About this task: In the entries that follow, the first line to write out is the one containing "The image size is (1920, 945).", and the last is the one containing "Task: Start a". Reproduce that stretch exactly, with nothing before or after it.
** Source data follows **
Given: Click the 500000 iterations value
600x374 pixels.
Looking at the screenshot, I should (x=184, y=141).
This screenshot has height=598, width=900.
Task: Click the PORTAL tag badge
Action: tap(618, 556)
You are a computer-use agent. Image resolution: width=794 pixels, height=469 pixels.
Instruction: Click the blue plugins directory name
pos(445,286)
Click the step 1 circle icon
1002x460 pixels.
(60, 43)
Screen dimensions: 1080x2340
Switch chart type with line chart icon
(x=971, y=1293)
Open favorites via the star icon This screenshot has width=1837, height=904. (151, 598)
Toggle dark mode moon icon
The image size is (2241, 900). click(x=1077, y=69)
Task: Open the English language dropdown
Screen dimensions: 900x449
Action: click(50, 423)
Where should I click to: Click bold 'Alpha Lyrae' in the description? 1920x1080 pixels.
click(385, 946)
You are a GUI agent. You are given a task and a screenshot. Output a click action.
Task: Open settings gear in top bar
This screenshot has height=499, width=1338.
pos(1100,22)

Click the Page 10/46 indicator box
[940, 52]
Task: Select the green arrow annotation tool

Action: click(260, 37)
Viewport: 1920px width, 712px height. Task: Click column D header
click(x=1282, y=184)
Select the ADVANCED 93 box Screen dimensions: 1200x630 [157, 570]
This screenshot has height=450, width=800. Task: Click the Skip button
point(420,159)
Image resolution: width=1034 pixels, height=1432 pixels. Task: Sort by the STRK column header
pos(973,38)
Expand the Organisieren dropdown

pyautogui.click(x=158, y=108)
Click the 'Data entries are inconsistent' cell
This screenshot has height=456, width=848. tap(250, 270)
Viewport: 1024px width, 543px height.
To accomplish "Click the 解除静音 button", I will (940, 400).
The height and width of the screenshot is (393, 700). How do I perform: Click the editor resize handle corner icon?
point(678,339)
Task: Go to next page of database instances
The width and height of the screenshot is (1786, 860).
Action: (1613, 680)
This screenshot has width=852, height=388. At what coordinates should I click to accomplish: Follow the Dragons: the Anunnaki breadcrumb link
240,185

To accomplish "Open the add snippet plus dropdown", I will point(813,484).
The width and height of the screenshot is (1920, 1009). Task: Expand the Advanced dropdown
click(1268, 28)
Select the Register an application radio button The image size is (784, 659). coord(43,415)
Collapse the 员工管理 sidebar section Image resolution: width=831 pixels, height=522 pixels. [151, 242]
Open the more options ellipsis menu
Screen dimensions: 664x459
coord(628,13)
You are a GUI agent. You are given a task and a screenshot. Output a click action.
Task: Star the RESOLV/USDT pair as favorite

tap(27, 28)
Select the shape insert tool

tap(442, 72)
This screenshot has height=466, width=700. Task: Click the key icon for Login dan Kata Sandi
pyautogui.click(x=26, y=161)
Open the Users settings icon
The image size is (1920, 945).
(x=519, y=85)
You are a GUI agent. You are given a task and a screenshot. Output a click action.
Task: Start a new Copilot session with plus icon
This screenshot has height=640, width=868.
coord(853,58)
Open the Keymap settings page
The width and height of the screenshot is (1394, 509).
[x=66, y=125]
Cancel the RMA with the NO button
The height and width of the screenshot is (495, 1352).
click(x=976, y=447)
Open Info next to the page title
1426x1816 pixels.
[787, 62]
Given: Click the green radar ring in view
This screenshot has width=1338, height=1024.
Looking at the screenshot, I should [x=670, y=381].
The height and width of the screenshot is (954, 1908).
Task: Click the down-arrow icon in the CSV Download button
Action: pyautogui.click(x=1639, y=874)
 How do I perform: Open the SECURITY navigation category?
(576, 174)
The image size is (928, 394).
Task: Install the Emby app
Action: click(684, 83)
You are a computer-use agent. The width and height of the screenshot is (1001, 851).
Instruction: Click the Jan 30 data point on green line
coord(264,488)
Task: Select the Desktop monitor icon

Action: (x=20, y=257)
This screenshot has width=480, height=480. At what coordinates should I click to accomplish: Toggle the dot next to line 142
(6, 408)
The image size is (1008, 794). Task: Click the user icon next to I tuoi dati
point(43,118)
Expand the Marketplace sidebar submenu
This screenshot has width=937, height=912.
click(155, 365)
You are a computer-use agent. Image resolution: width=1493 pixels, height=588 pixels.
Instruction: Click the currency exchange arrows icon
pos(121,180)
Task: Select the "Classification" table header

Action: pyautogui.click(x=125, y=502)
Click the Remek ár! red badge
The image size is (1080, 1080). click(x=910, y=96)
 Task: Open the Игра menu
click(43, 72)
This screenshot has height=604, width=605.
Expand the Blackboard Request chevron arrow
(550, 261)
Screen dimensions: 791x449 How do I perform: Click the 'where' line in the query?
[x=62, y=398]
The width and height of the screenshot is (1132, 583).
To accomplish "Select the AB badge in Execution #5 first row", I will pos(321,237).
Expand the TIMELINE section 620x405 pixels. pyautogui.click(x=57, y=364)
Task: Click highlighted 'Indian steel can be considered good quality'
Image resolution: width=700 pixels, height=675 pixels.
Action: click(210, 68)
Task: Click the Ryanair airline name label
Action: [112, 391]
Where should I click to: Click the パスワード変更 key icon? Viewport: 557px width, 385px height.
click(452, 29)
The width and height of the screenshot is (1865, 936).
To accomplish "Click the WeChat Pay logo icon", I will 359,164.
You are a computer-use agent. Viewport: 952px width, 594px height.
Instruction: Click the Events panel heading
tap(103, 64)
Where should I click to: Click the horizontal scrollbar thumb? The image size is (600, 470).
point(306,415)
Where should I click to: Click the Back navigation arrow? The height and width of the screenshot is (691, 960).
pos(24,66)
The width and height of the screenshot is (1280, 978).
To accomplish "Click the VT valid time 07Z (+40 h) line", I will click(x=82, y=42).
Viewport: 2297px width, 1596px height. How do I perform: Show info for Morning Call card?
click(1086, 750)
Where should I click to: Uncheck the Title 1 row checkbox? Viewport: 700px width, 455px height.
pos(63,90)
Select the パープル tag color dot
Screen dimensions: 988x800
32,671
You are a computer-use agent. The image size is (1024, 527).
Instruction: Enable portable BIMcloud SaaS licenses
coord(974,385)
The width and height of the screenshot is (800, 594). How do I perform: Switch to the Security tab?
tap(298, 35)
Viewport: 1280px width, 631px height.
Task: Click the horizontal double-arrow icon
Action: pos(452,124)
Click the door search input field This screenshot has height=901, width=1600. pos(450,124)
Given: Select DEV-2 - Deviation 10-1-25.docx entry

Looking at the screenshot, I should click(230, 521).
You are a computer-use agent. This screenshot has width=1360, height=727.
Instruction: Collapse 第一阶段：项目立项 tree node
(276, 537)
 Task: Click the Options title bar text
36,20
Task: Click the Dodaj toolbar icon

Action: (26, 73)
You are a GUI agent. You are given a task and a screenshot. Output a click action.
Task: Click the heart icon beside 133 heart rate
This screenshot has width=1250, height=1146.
** End of Source data **
Answer box:
The image size is (1920, 945).
(x=519, y=85)
You are a GUI agent. You are given a task and a screenshot. Output a click action.
Task: Start a new Copilot session with plus icon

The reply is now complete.